Alors que le Mash Up Film Festival tourne en province jusqu’en mai, son directeur Julien Lahmi décrypte cette nouvelle façon de jouer avec les images.

Y a-t-il une définition précise du « mash up » ?

Si on prend le dictionnaire anglais, cela vient de mashed potatoes, c'est-à-dire, mettre en purée…

Mais encore…

Au sens large, c’est détourner les images des autres  pour se les réapproprier et leur donner un nouveau sens.  Faire du neuf avec de l’ancien si vous voulez. Le mash up est né avec internet. D’un coup les images circulaient plus facilement et il était très facile de les récupérer et de jouer avec. Cette technique permet de créer des associations inattendues. Ça va de la blague potache au film expérimental arty qui peut se retrouver dans des musées. Bien-sûr, avant internet, il existait déjà des collages. Il est finalement très difficile de dater les choses.

C’est l’équivalent du sampling en musique en somme ?

Les dj de hip hop américains sont les pionniers de cette technique c’est vrai. Mais on peut élargir le cercle à tous les autres arts et dire que les sérigraphies d’Andy Warhol sont les ancêtres du mash up.  Lorsque je fais des conférences sur le sujet,  je cite même L’Iliade et l’Odyssée. Homère a composé son récit à partir de divers contes oraux de ses contemporains. C’est un patchwork littéraire ! En cinéma, la sainte trinité se compose de Jean-Luc Godard avec ses Histoire(s) du cinéma, Chris Marker qui a su très vite appréhender les nouvelles images et bien-sûr Michel Hazanavicius avec sa Classe américaine où il s’est amusé à inventer un film à partir de plusieurs extraits de grands classiques américains.
 
Est-ce qu’un remake rentre dans la catégorie mash up ?
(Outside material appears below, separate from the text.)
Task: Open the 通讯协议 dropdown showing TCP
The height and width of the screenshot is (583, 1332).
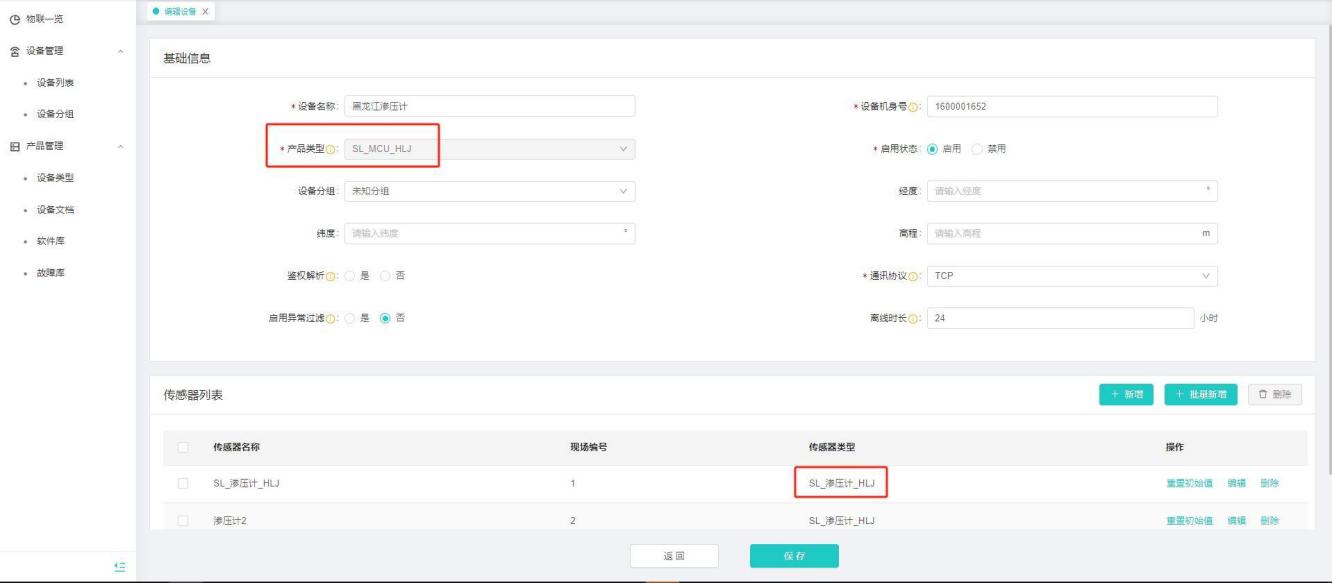Action: (x=1071, y=276)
Non puisque le cinéaste fabrique de nouvelles images. Et ce, même si celles-ci ont pour vocation à être plus ou moins identiques à leurs modèles comme c’était le cas du remake plan par plan de Psychose par Gus Van Sant. Le mash up ne se compose que de matière préexistante.

On imagine que les artistes se retrouvent confrontés à des problèmes de droit d’auteur et que leurs films sont donc condamnés à une certaine confidentialité ?

Le mash up, c’est du cinéma povera. Il est impossible aux auteurs de vivre de leur art. C’est un problème qui n’est heureusement pas insoluble. La commission européenne travaille actuellement sur le renouvellement et le cadre législatif du droit d’auteur et on peut espérer que les choses vont avancer dans le bon sens. Le message que les cinéastes ont envie de faire passer, c’est : « Laissez-nous nous exprimer librement ! » Notre but n’est pas de piller mais au contraire d’inventer des formes nouvelles. L’inspiration divine, je n’y crois pas. Un artiste s’inspire de tout ce qui existe, de tout ce qui se passe autour de lui. Le cerveau humain passe son temps à faire des connections entre différentes choses. Le mash up, c’est trouver son propre visage dans les images des autres. En musique le problème du sample est en partie réglé. J’espère qu’il en sera de même pour le cinéma.

On associe souvent le mash up à des petites vidéos virales sur la toile. Pâtissez-vous de cette image?

Clairement et c’est le but du Mash Up Film Festival que de montrer tout le spectre de la création. Il y a différents types de films mash up : ceux qui sont dans la révérence, l’hommage, ceux qui à l’inverse ont une démarche plus punk et remettent en cause les images empruntées. Ça peut être aussi un formidable outil pédagogique d’éduction à l’image. Certains artistes comme le sud-coréen Kogonada dont les montages se focalisent sur certaines obsessions de grands cinéastes comme Hitchcock, Tarantino ou Wes Anderson… Ses vidéos servent de bonus aux prestigieuses éditions vidéos Criterion. Sur son site le cinéaste Steven Soderbergh s’est lui amusé à proposer une copie d’Indiana Jones en noir et blanc avec les dialogues remplacés par de la musique contemporaine. L’effet était saisissant et permettait de redécouvrir la richesse du montage voulu par Steven Spielberg. L’étape suivante, c’est en effet de raconter des histoires complétement originales et de sortir en salles des longs métrages mash up.